And while Sandler has moved over to Netflix, he’s still committed to two Sony Pictures films through 2015, including the high-concept epic Pixels and Hotel Transylvania 2, the latter an animated film produced by Sandler’s Happy Madison.
Emails unearthed by The Daily Beast reveal that the studio wasn’t happy with Sandler’s behavior on the set of Hotel Transylvania 2, as well as a studio pitch on a film adaptation of the board game Candyland that led Pascal to brand the 48-year-old actor—who has a reputation as one of the nicest guys in Hollywood—an “asshole.”
A distressed and apologetic email dated Sept. 23 of this year from Hannah Minghella, co-president of production for Columbia Pictures, to Pascal and other execs details her frustrations with Team Sandler over a Candyland meeting gone terribly awry—with Sandler allegedly cornering studio execs and demanding that they green-light the $200 million film project on the spot.
“Adam is an asshile [sic] and this is more his fault than anyone’s but what we did was not communicate with each other and make assumptions maybe I didn’t pay attention when you were telling me what I was walking into but it also comes from a non alien meant between us all and too many people doing everything and no one taking responsibility and I mean myself as it is my responsibility to let you guys know what I want to breath [sic] life into,” replied Pascal.
Doug Belgrad, president of Sony Pictures Entertainment’s motion picture group, also weighs in on the chain to Pascal, clearing Minghella of any blame and placing it more on Sandler’s own issues with his fading star power.
“On Candyland, [Minghella] was just servicing Adam,” wrote Belgrad. “You knew from when Venit called you last week and what I told you that it was all a zhiv, but Sandler is so on guard for it, there was no chance to pull that off.

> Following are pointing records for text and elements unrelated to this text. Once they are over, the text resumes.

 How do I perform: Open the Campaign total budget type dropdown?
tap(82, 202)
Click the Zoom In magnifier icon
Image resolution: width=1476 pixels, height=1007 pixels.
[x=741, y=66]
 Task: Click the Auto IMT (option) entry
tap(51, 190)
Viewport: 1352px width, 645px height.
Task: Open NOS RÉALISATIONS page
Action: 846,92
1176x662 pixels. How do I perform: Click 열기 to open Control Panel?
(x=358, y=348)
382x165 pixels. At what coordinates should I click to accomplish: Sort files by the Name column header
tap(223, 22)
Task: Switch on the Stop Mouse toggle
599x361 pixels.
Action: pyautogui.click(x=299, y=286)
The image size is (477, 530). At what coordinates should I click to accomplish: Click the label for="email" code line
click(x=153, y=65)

You said yourself that Adam was gonna be angry and you said you didn’t care you couldn’t fix what was really bothering him that he isn’t the guy he once was and nobody can make that better for him.”
Another email dated Oct. 14 from Michelle Raimo Kouyate, president of production for Sony Pictures Animation, points to further tension with Sandler and his team over the production expenses on Hotel Transylvania 2. Apparently, Sandler wanted his pal/producing partner Allen Covert, who provided several of the voices and helped produce the first Hotel film, to be kicked an extra $100,000 for his producing fee—which Sony brass wasn’t too pleased about.

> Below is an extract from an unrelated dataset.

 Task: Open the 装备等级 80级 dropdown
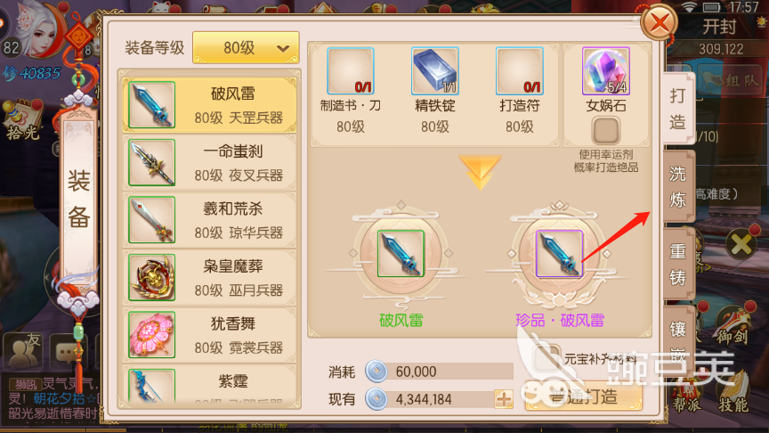[x=246, y=47]
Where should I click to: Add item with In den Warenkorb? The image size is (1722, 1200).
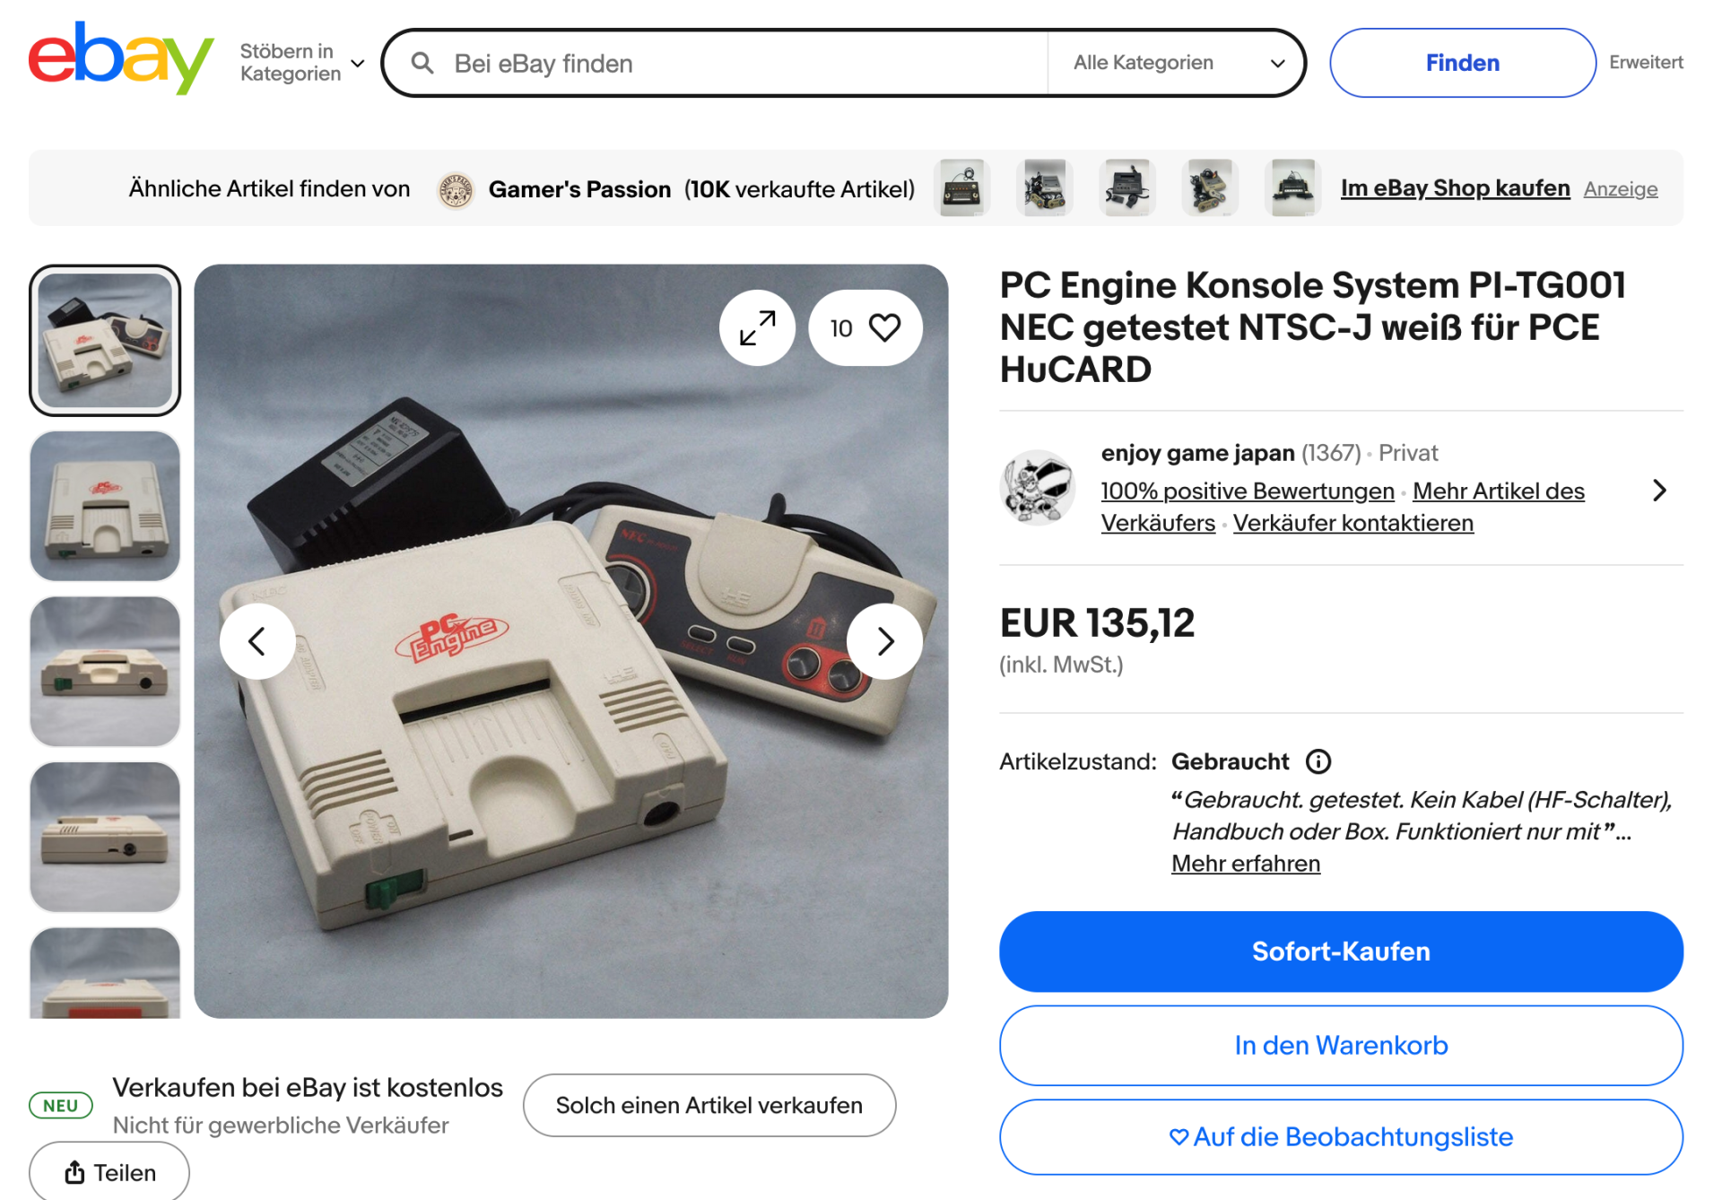coord(1341,1046)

“Ok but we are going to hold firm about not paying extra $$ to Covert for producing fee—we are at the $500k EP max,” wrote Kouyate. “100 percent… They are such assholes,” Pascal replied.
A later email correspondence dated Oct. 30 and sent from Michael De Luca, co-president of production for Columbia Pictures, to Pascal also hinted that the studio had been game-planning for life after Sandler (and Will Smith) following his move to Netflix—one that involves inking as many talented directors to the studio as possible, including Edgar Wright (Shaun of the Dead).

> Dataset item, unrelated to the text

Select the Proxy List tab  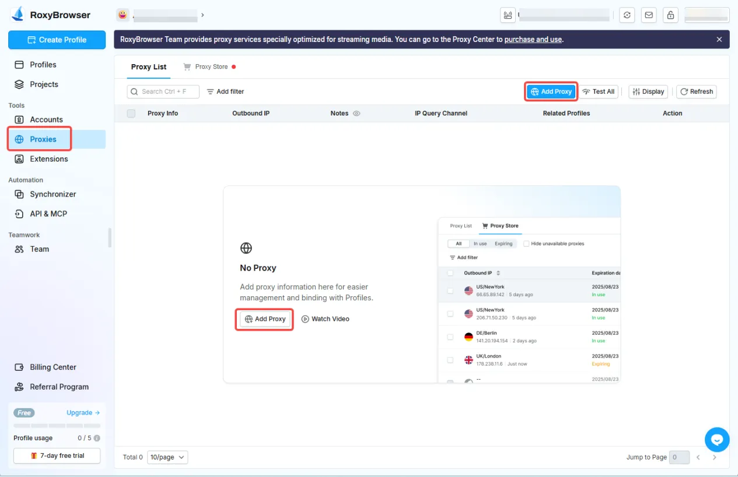[x=148, y=66]
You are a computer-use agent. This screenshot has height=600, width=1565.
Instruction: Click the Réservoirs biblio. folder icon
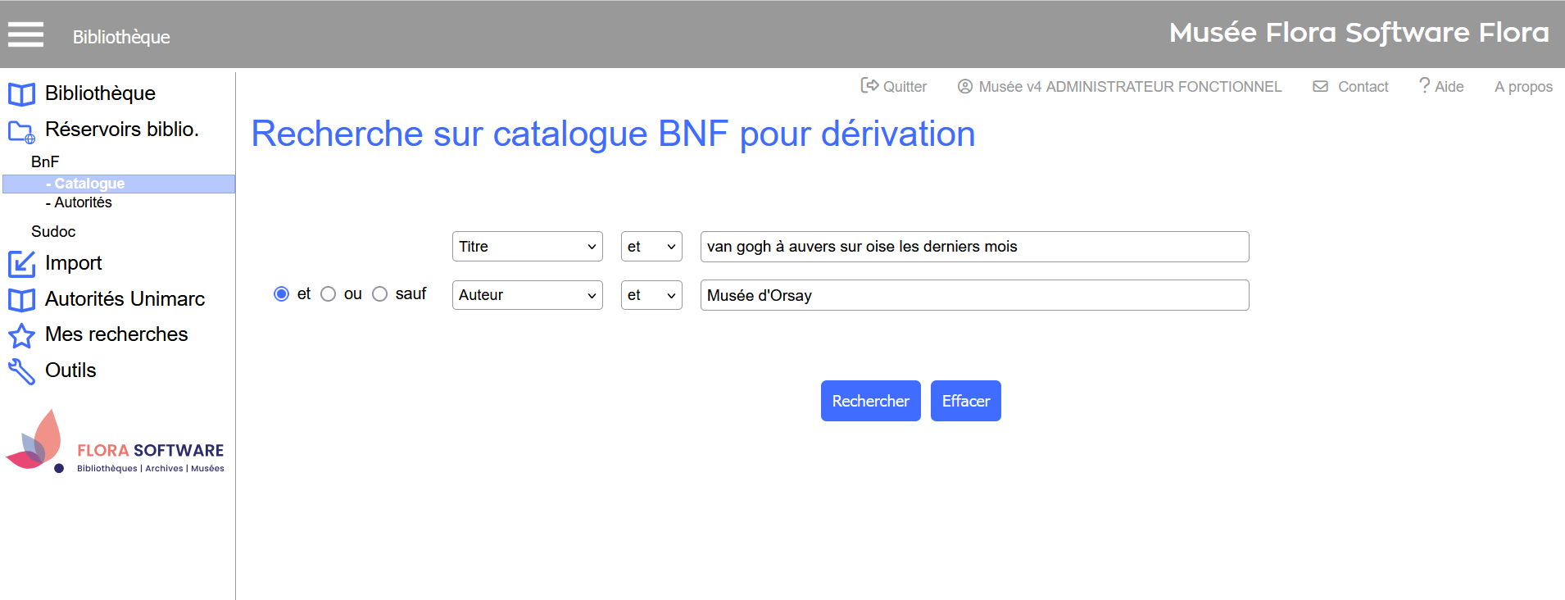[21, 131]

“I wanted to lock edgar down at columbia because I think one of the answers to your question about what replaces adam sandler and will smith at the studio is planting commercial writer/directors here, edgar and all his contemporaries, as many as I can get my hands on,” De Luca wrote.
When The Daily Beast interviewed Adam Sandler this September at the Toronto Film Festival, he seemed pretty Zen about his recent flops, as well as the critical drubbing he’s taken of late.
“I don’t really read ’em,” he said. “I hear about ’em, and have friends who called me up and told me how much they hated my last thing [Blended], and every movie I make I hear how they don’t like it. I don’t sit there and read ’em, but am I excited that they say stuff like that? You know, I wish they would calm down a little bit.”